Task inputs
┌────────

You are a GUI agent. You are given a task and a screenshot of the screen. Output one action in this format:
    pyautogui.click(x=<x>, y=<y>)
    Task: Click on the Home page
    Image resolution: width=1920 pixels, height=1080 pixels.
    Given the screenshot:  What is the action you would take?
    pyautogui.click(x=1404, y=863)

└────────

What to do
Update the records by putting "screen capture" wherever "screenshot" appears, with everything else left as it is.

Reply
You are a GUI agent. You are given a task and a screen capture of the screen. Output one action in this format:
    pyautogui.click(x=<x>, y=<y>)
    Task: Click on the Home page
    Image resolution: width=1920 pixels, height=1080 pixels.
    Given the screen capture:  What is the action you would take?
    pyautogui.click(x=1404, y=863)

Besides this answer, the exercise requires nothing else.